### Task
Duplicate every line of the records below word for word, leaving nothing out.

### Collected data
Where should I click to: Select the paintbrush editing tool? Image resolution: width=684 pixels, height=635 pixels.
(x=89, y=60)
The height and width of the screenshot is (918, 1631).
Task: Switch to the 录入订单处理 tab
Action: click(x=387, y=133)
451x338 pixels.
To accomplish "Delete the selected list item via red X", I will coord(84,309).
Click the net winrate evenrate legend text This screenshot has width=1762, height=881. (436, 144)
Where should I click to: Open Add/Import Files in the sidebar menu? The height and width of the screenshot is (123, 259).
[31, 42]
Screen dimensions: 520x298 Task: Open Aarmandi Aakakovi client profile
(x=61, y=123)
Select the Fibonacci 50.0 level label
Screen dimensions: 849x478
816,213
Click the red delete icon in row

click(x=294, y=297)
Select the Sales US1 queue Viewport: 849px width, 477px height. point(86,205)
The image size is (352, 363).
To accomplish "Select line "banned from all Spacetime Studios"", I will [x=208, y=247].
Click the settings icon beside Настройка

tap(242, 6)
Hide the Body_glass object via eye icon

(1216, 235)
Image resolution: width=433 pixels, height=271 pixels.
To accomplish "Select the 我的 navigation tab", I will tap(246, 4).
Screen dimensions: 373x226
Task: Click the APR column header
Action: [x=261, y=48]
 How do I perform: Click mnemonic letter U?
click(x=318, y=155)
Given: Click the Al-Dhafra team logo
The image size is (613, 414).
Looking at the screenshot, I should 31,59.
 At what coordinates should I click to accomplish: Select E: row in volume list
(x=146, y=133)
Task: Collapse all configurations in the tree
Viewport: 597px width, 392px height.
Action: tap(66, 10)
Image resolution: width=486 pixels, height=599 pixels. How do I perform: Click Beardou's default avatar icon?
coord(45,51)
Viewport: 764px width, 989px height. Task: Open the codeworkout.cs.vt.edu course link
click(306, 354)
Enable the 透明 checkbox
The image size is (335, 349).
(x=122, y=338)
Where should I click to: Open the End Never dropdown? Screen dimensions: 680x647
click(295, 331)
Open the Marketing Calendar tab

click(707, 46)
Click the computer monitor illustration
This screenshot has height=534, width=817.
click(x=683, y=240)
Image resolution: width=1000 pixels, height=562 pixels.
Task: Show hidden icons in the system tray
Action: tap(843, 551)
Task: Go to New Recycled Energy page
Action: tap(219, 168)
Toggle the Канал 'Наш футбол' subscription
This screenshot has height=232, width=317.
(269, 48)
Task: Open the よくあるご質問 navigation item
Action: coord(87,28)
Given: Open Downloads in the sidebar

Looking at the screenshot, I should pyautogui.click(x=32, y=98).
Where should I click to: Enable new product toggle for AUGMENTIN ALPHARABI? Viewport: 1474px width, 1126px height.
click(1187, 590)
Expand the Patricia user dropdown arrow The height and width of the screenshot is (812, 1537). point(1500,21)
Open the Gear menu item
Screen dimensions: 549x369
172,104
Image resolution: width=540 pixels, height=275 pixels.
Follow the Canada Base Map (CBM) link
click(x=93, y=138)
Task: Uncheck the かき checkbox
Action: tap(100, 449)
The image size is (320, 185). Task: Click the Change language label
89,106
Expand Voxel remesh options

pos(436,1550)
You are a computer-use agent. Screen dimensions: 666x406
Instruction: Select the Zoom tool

### Reply to the task
Where should I click to: Select the paintbrush editing tool? Image resolution: width=684 pixels, height=635 pixels.
(x=89, y=60)
The height and width of the screenshot is (918, 1631).
Task: Switch to the 录入订单处理 tab
Action: click(x=387, y=133)
451x338 pixels.
To accomplish "Delete the selected list item via red X", I will coord(84,309).
Click the net winrate evenrate legend text This screenshot has width=1762, height=881. (436, 144)
Where should I click to: Open Add/Import Files in the sidebar menu? The height and width of the screenshot is (123, 259).
[31, 42]
Screen dimensions: 520x298 Task: Open Aarmandi Aakakovi client profile
(x=61, y=123)
Select the Fibonacci 50.0 level label
Screen dimensions: 849x478
816,213
Click the red delete icon in row

click(x=294, y=297)
Select the Sales US1 queue Viewport: 849px width, 477px height. point(86,205)
The image size is (352, 363).
To accomplish "Select line "banned from all Spacetime Studios"", I will [x=208, y=247].
Click the settings icon beside Настройка

tap(242, 6)
Hide the Body_glass object via eye icon

(1216, 235)
Image resolution: width=433 pixels, height=271 pixels.
To accomplish "Select the 我的 navigation tab", I will tap(246, 4).
Screen dimensions: 373x226
Task: Click the APR column header
Action: [x=261, y=48]
 How do I perform: Click mnemonic letter U?
click(x=318, y=155)
Given: Click the Al-Dhafra team logo
The image size is (613, 414).
Looking at the screenshot, I should 31,59.
 At what coordinates should I click to accomplish: Select E: row in volume list
(x=146, y=133)
Task: Collapse all configurations in the tree
Viewport: 597px width, 392px height.
Action: tap(66, 10)
Image resolution: width=486 pixels, height=599 pixels. How do I perform: Click Beardou's default avatar icon?
coord(45,51)
Viewport: 764px width, 989px height. Task: Open the codeworkout.cs.vt.edu course link
click(306, 354)
Enable the 透明 checkbox
The image size is (335, 349).
(x=122, y=338)
Where should I click to: Open the End Never dropdown? Screen dimensions: 680x647
click(295, 331)
Open the Marketing Calendar tab

click(707, 46)
Click the computer monitor illustration
This screenshot has height=534, width=817.
click(x=683, y=240)
Image resolution: width=1000 pixels, height=562 pixels.
Task: Show hidden icons in the system tray
Action: tap(843, 551)
Task: Go to New Recycled Energy page
Action: tap(219, 168)
Toggle the Канал 'Наш футбол' subscription
This screenshot has height=232, width=317.
(269, 48)
Task: Open the よくあるご質問 navigation item
Action: coord(87,28)
Given: Open Downloads in the sidebar

Looking at the screenshot, I should pyautogui.click(x=32, y=98).
Where should I click to: Enable new product toggle for AUGMENTIN ALPHARABI? Viewport: 1474px width, 1126px height.
click(1187, 590)
Expand the Patricia user dropdown arrow The height and width of the screenshot is (812, 1537). point(1500,21)
Open the Gear menu item
Screen dimensions: 549x369
172,104
Image resolution: width=540 pixels, height=275 pixels.
Follow the Canada Base Map (CBM) link
click(x=93, y=138)
Task: Uncheck the かき checkbox
Action: tap(100, 449)
The image size is (320, 185). Task: Click the Change language label
89,106
Expand Voxel remesh options

pos(436,1550)
You are a computer-use agent. Screen dimensions: 666x406
Instruction: Select the Zoom tool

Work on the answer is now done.